The concept of a permanent establishment is, in other words, a basic nexus/threshold rule for determining whether or not a country can generally tax the business profits of a non-resident taxpayer.  The permanent establishment concept also acts as a source rule to the extent that, as a general rule, the only business profits of a non-resident that may be taxed by a country are those that are attributable to a permanent establishment. In addition, the permanent establishment concept is used to determine whether the reduced rates of, or exemptions from, tax provided for dividends, interest, and royalties apply or whether those amounts are taxed as business profits.

What is a Permanent Establishment? 

In general, under a treaty, a permanent establishment is a fixed place of business through which the business of an enterprise is carried on in whole or in part. A permanent establishment generally includes a place of management, a branch, an office, a factory, a workshop, a mine, an oil or gas well, a quarry, or other places of extraction of natural resources.

The basic definition of permanent establishment is supplemented by a rule that deems a non-resident to have a permanent establishment in a country if another person acts in that country as an agent of the non–resident and habitually exercises an authority to conclude contracts in the name of the non-resident. That rule, however, does not apply to independent agents acting in the ordinary course of their business.

Thus, if a person, other than an independent agent, is acting on behalf of an enterprise and has and habitually exercises the authority in a country to conclude contracts in the name of an enterprise of the other country, the enterprise generally will be deemed to have a permanent establishment in the first country in respect of any activities that person undertakes for the enterprise. Under the U.S. model and the OECD model, this rule does not apply where the contracting authority is limited to those activities described above, such as storage, display, or delivery of merchandise which are excluded from the definition of a permanent establishment.  A foreign enterprise will not be deemed to have a permanent establishment in the United States merely because it carries on business in the United States through a broker, general commission agent, or any other agent of an independent status, provided that such person is acting in the ordinary course of his business as an independent agent.

What about a subsidiary? 

It is generally accepted that the existence of a subsidiary company does not, in and of itself, constitute a permanent establishment of its parent company.

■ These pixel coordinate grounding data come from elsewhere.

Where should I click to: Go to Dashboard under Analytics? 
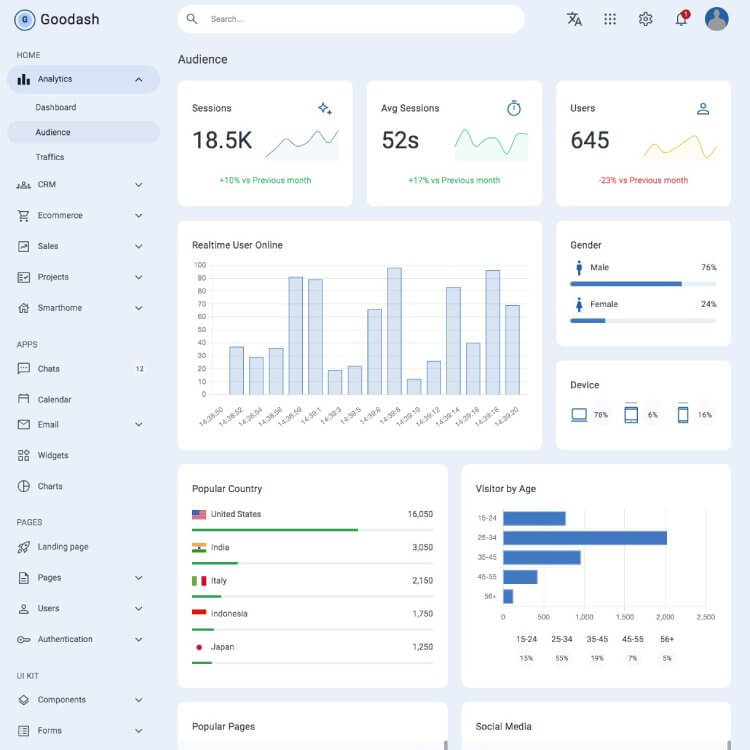[x=56, y=107]
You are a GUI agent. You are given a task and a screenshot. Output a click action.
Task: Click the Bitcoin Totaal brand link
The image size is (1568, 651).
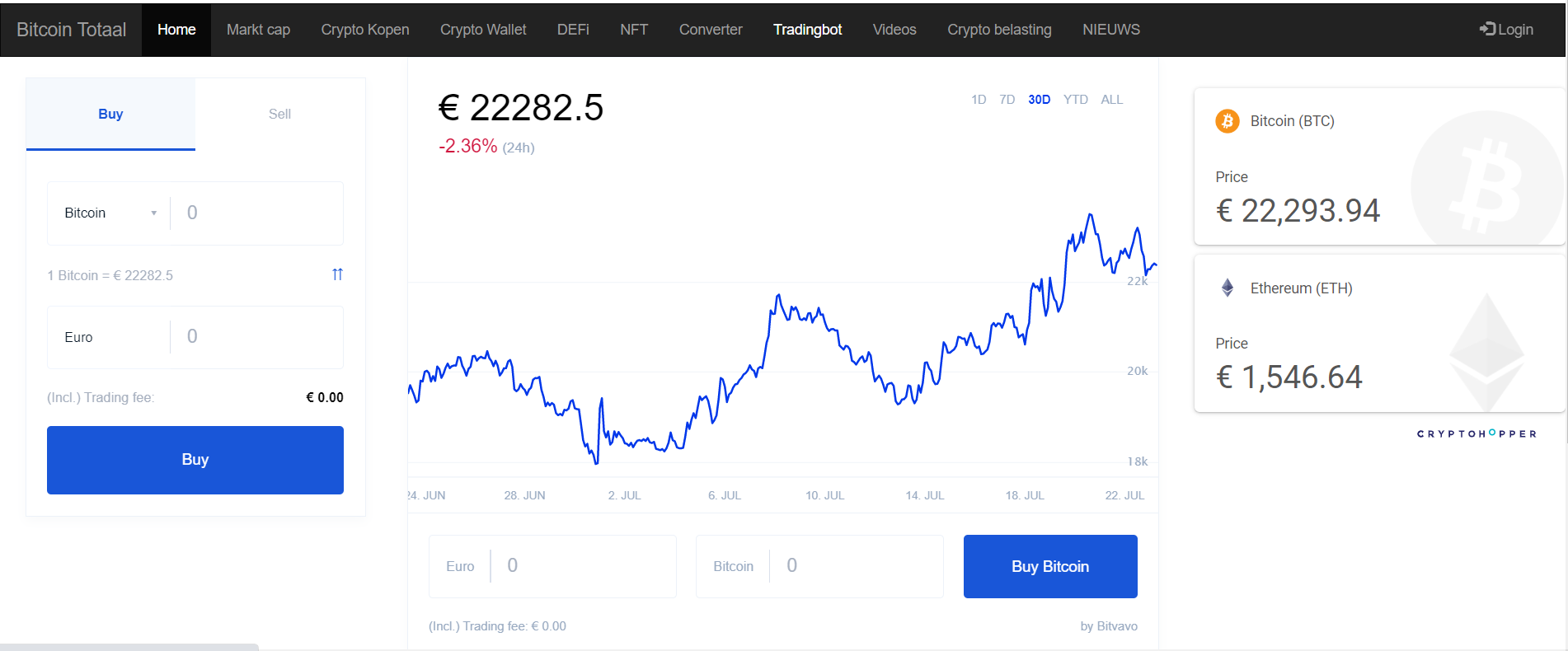71,30
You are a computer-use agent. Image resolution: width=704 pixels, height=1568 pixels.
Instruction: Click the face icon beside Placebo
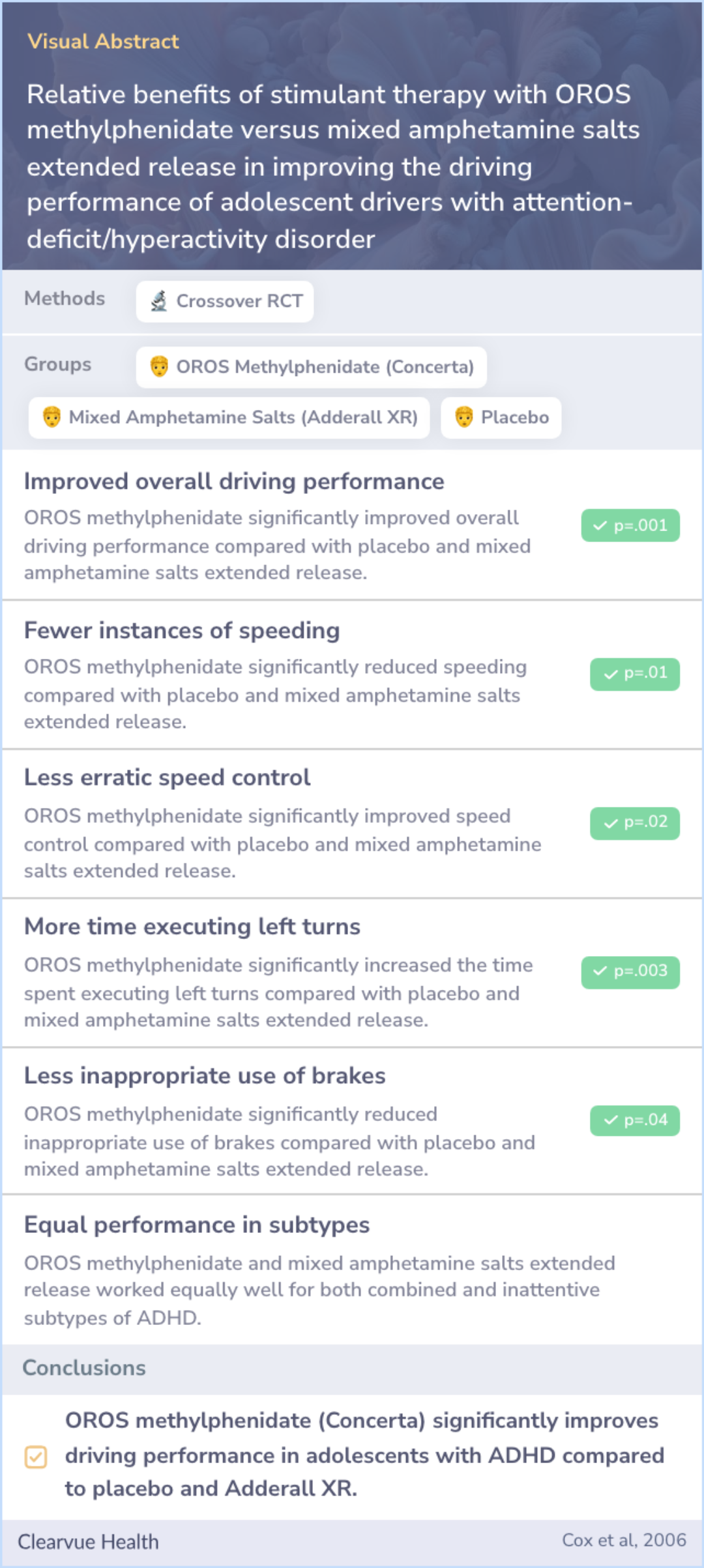463,417
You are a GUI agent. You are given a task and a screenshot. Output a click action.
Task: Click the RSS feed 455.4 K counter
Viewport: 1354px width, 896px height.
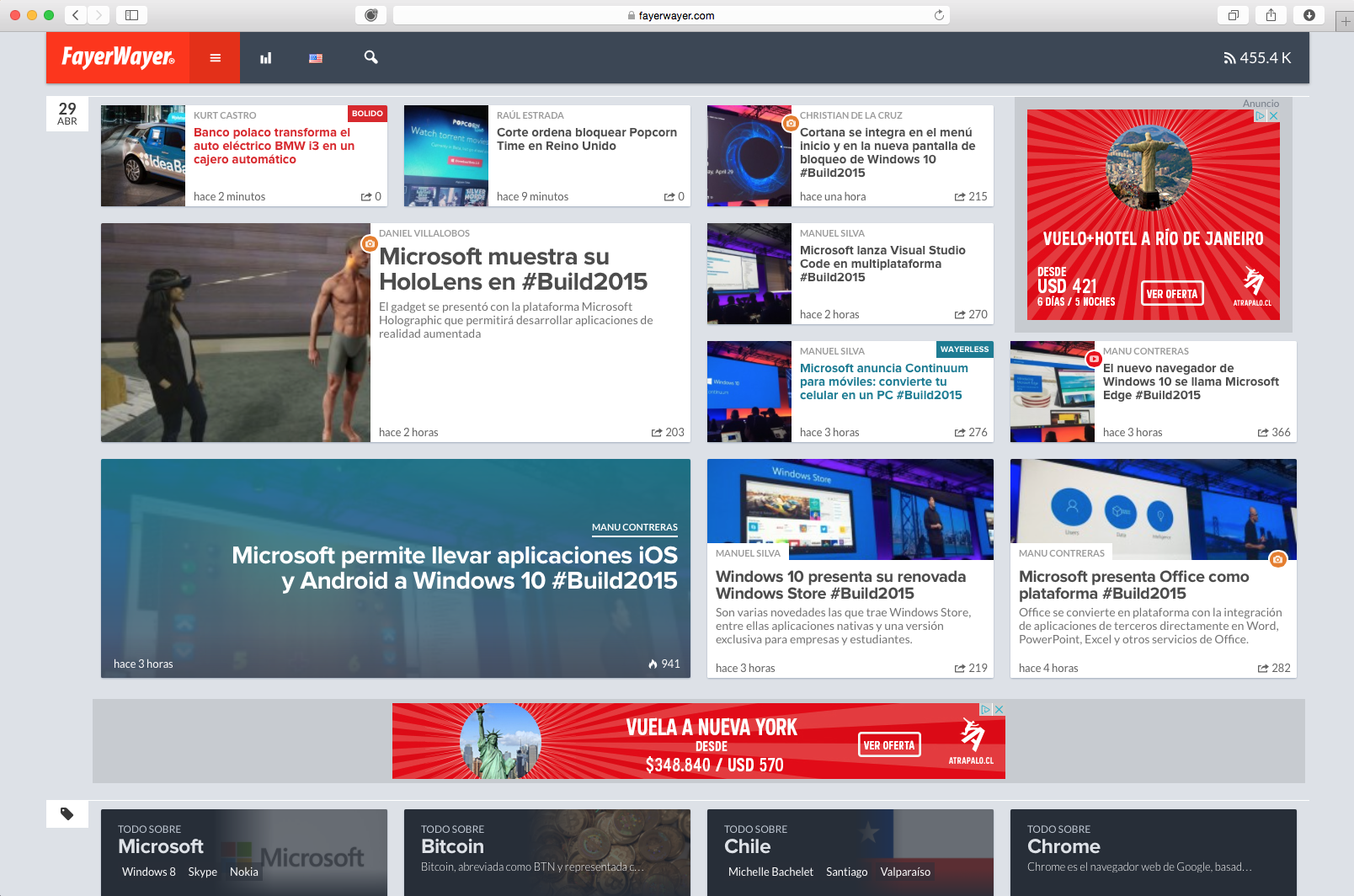[1257, 58]
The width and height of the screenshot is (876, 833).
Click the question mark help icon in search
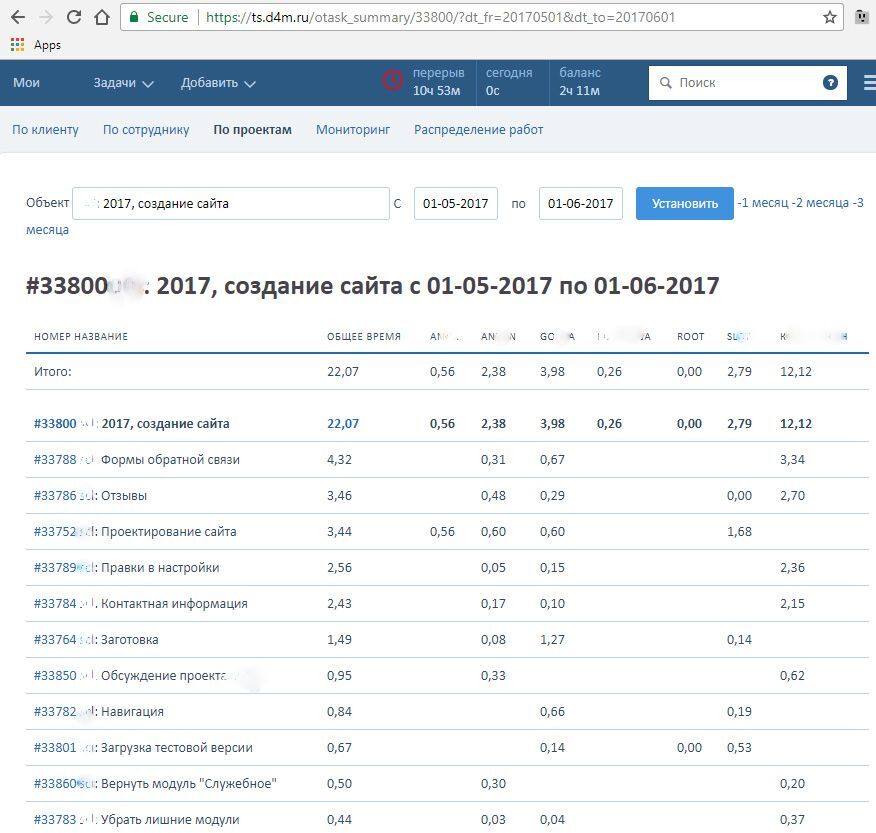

However, any space or premises belonging to the subsidiary that is at the disposal of the parent company and that constitutes a fixed place of business through which the parent carries on its own business may constitute a permanent establishment of the parent.

An example is that of an employee of a company who, for a long period of time, is allowed to use an office in the headquarters of another company (e.g., a newly acquired subsidiary) in order to ensure that the latter company complies with its obligations under contracts concluded with the former company. In that case, the employee is carrying on activities related to the business of the former company and the office that is at his disposal at the headquarters of the other company may constitute a permanent establishment of his employer, provided that the office is at his disposal for a sufficiently long period of time so as to constitute a “fixed place of business.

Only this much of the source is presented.